In silico prediction method for plant Nucleotide‐binding leucine‐rich repeat‐ and pathogen effector interactions

SUMMARY Plant Nucleotide‐binding leucine‐rich repeat (NLR) proteins play a crucial role in effector recognition and activation of Effector triggered immunity following pathogen infection. Genome sequencing advancements have led to the identification of a myriad of NLRs in numerous agriculturally important plant species. However, deciphering which NLRs recognize specific pathogen effectors remains challenging.
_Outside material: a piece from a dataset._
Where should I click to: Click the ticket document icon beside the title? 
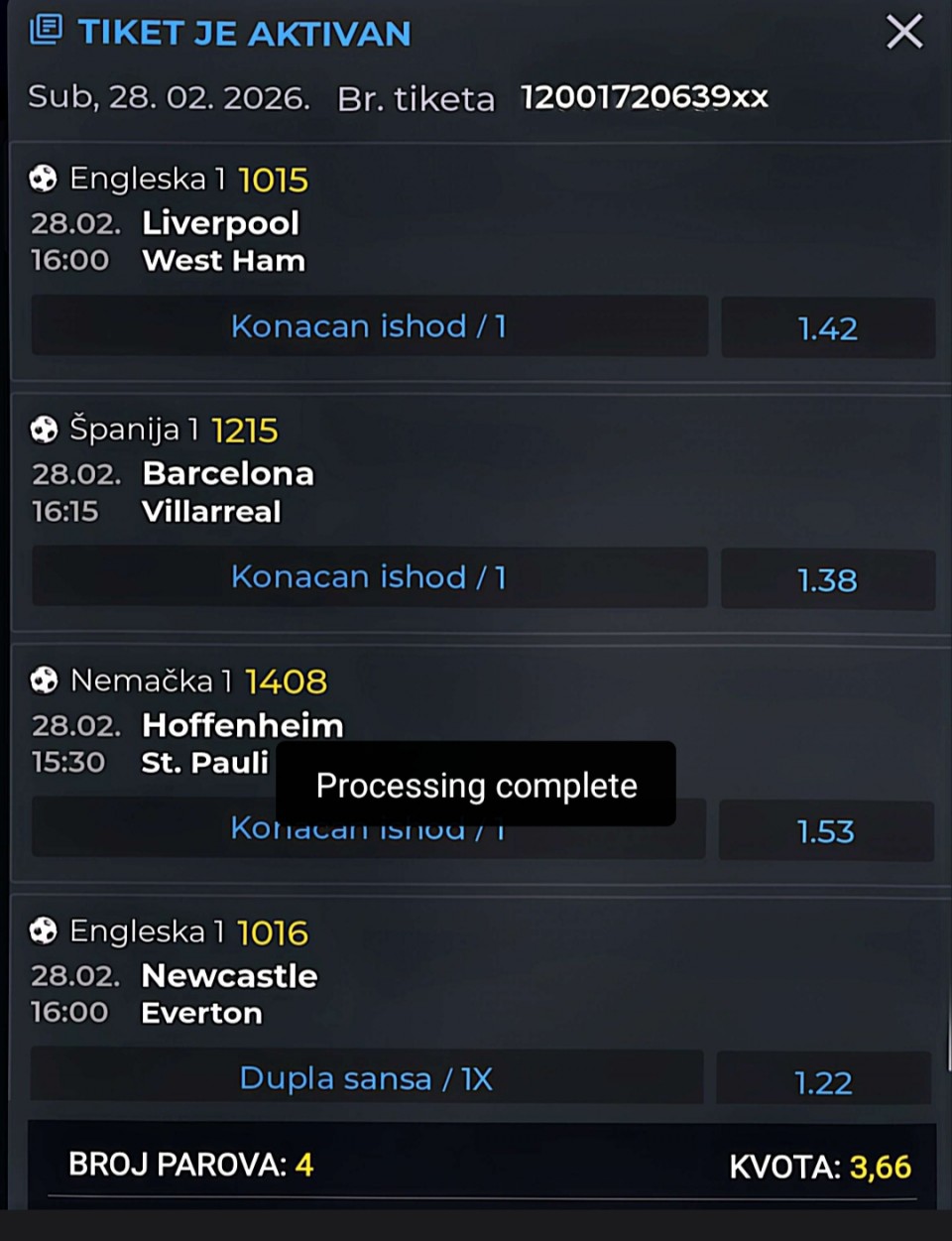coord(45,30)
Predicting NLR–effector interactions in silico will provide a more targeted approach for experimental validation, critical for elucidating function, and advancing our understanding of NLR‐triggered immunity. In this study, NLR–effector protein complex structures were predicted using AlphaFold2‐Multimer for all experimentally validated NLR–effector interactions reported in literature. Binding affinities‐ and energies were predicted using 97 machine learning models from Area‐Affinity. We show that AlphaFold2‐Multimer predicted structures have acceptable accuracy and can be used to investigate NLR–effector interactions in silico . Binding affinities for 58 NLR–effector complexes ranged between −8.5 and −10.6 log(K), and binding energies between −11.8 and −14.4 kcal/mol −1 , depending on the Area‐Affinity model used. For 2427 “forced” NLR–effector complexes, these estimates showed larger variability, enabling identification of novel NLR–effector interactions with 99% accuracy using an Ensemble machine learning model. The narrow range of binding energies‐ and affinities for “true” interactions suggest a specific change in Gibbs free energy, and thus conformational change, is required for NLR activation. This is the first study to provide a method for predicting NLR–effector interactions, applicable to all pathosystems. Finally, the NLR–Effector Interaction Classification (NEIC) resource can streamline research efforts by identifying NLRs important for plant–pathogen resistance, advancing our understanding of plant immunity.